As this field evolves, more and more sophisticated models will appear. For example, some problems may require a combination of data-driven and knowledge-driven modelling to make accurate predictions. The definition of the correct credibility assessment process for such hybrid models is challenging and cannot be generalised at this time. As a rule of thumb, each model should be classified as predominantly data-driven or as predominantly knowledge-driven, and the credibility assessment process should stem from such classification.

4.8 Final Credibility

Once the credibility assessment is completed, it must be determined if the model is sufficiently credible for the CoU. Note that the CoU can be modified, and the credibility assessment repeated if the model fails the credibility assessment. Alternatively, the model itself, or the credibility activities, can be revisited and improved to reach the required level of model credibility. A comprehensive summary of the computational model, model results and conclusions must be documented and archived upon conclusion of the modelling project.

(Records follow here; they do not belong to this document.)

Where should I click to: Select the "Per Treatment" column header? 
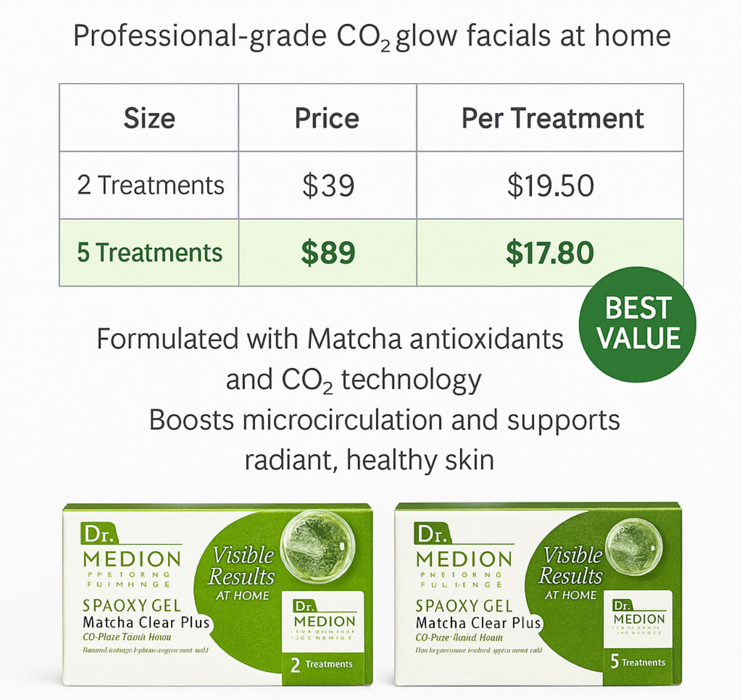point(552,119)
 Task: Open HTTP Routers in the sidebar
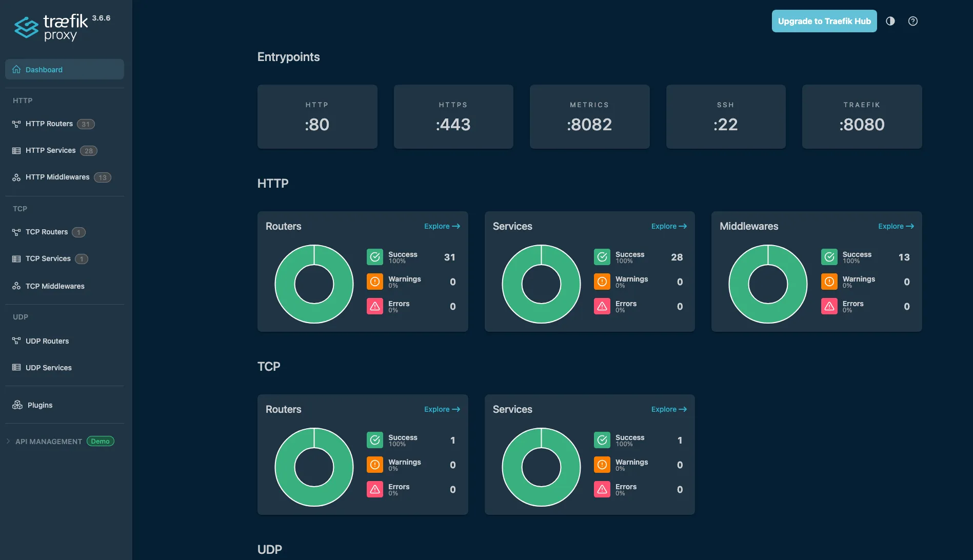(49, 124)
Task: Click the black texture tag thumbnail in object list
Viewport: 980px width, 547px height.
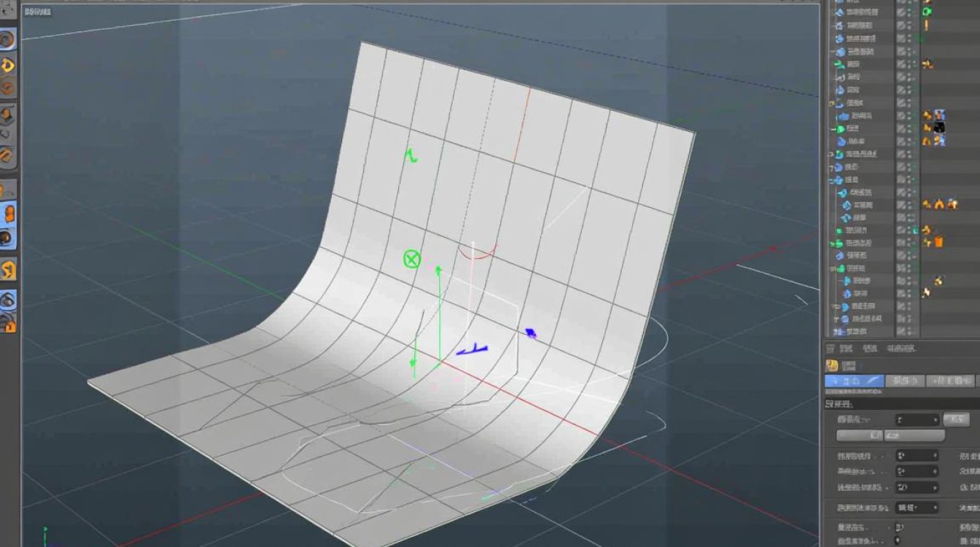Action: (x=939, y=128)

4.9 Essential Good Simulation Practice Recommendations

  • The credibility of in silico methodologies based on predominantly mechanistic models can be effectively demonstrated following the risk-based approach to model verification, validation and uncertainty quantification as detailed in the ASME VV-40:2018 technical standard. The credibility of methodologies based on predominantly data-driven models should follow a Predetermined Change Control Plan, where the model's credibility is periodically retested using new test data.

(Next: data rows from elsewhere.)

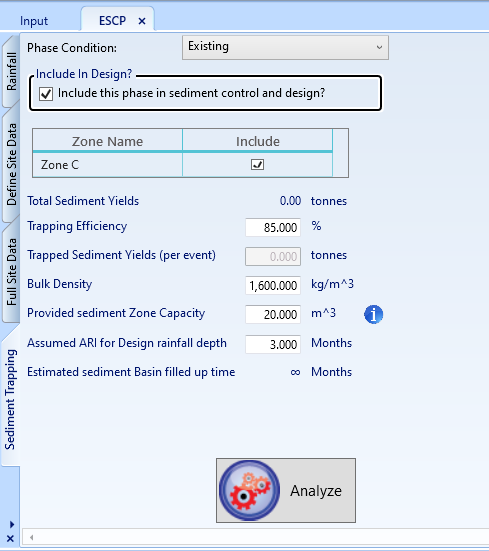The height and width of the screenshot is (551, 489).
Task: Toggle include this phase in design checkbox
Action: (x=46, y=94)
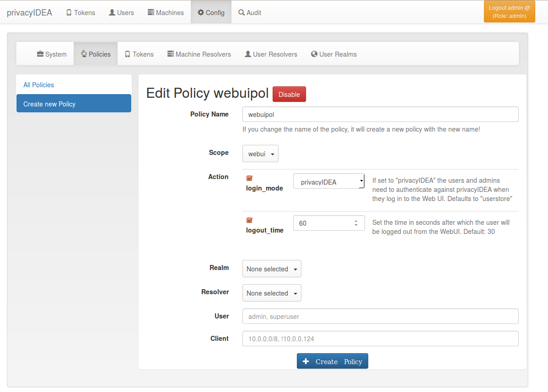This screenshot has width=548, height=392.
Task: Toggle the logout_time checkbox off
Action: point(249,220)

  • Where applicable, the validation of predominantly mechanistic models should be performed separately for the physiological modelling layer, the disease modelling layer, and the treatment modelling layers.

  • Regulators qualifying in silico methodologies to be used as drug-development tools expect that prior knowledge is generally scarcely informative.

  • Regulators currently require that in silico methodologies used as drug-development tools are qualified following the same regulatory framework used for experimental methodologies. In particular, the technical validation is expected to be separated from the clinical validation.

  • In analogy to what is proposed to evaluate the applicability of the analytical validation activities for biomarkers, we recommend describing and assessing the collection/acquisition, preparation/processing, and storage of the comparator data used to validate in silico methodologies.